Japan’s cryptocurrency self-regulatory body, the Japan Virtual Currency Exchange Association (JVCEA), has agreed to a set of new regulations for the industry, according to a report from Nikkei Asian Review. The association plans to hold a vote on its proposed rules on June 27. The rules are designed to ban insider trading and prevent trades involving cryptocurrencies that are designed to be difficult to track.
The JVCEA has sought official recognition from Japan’s Financial Services Agency and has signaled its intent to adopt the self-policing industry measures once that recognition is obtained.
The effort to curtail insider training is designed to prevent exchanges from engaging in activities that might impact the markets in a manipulative manner. Some observers have suggested that market manipulation may have been a key factor in the rapid price increase of major coins like Bitcoin.

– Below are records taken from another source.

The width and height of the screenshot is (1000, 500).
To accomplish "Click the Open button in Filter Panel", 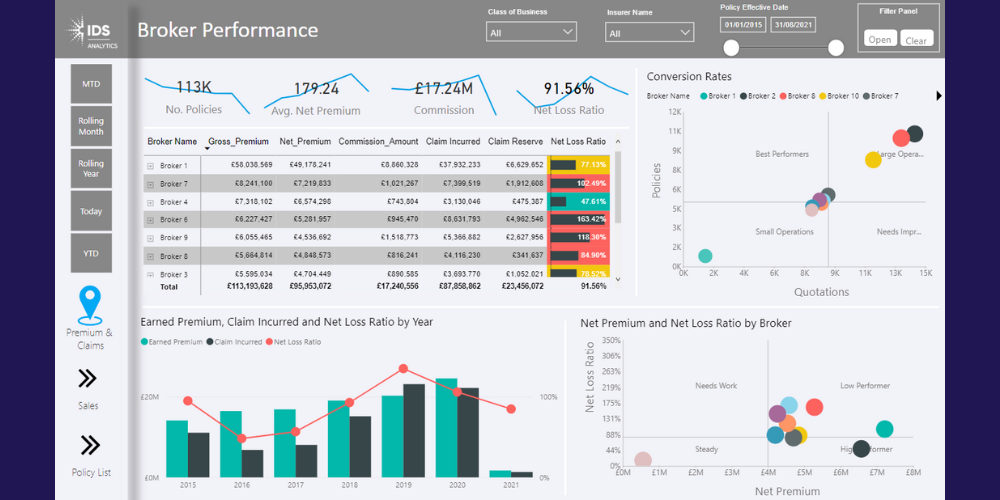I will (x=880, y=40).
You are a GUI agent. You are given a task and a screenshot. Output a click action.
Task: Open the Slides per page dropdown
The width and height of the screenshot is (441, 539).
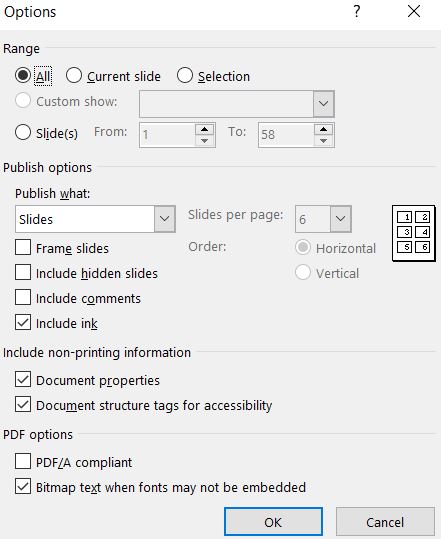pos(323,219)
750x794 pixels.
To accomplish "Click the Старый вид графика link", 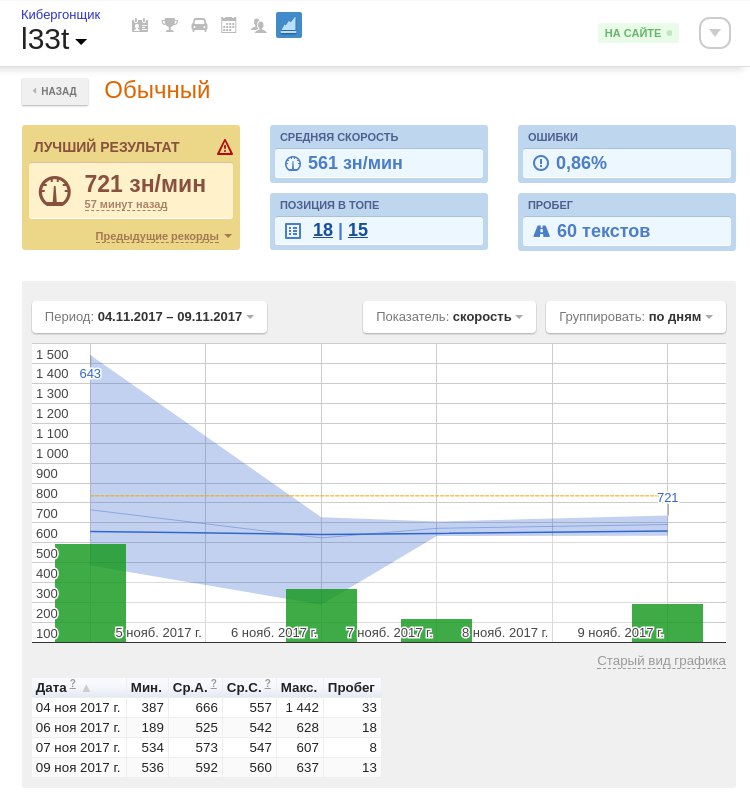I will [661, 661].

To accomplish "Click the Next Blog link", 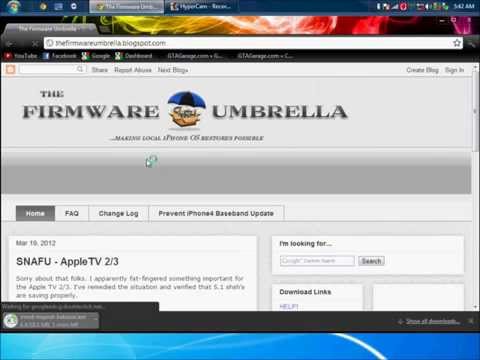I will [x=173, y=70].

Exchanges would also be barred from supporting coins that could be useful vehicles for money laundering:
“The association also wants to prohibit exchanges from accepting new currencies that cannot be traced to previous sellers, since such currencies could easily be used for money laundering and are hard to monitor. Highly anonymous coins like Monero, Dash and GCash could be forced out of the mainstream.”
In addition, the rules would require that exchanges implement better security for customers funds, including offline management of private keys. They would also be required to “introduce circuit breakers to halt trading should a currency's value suddenly surge or plunge.”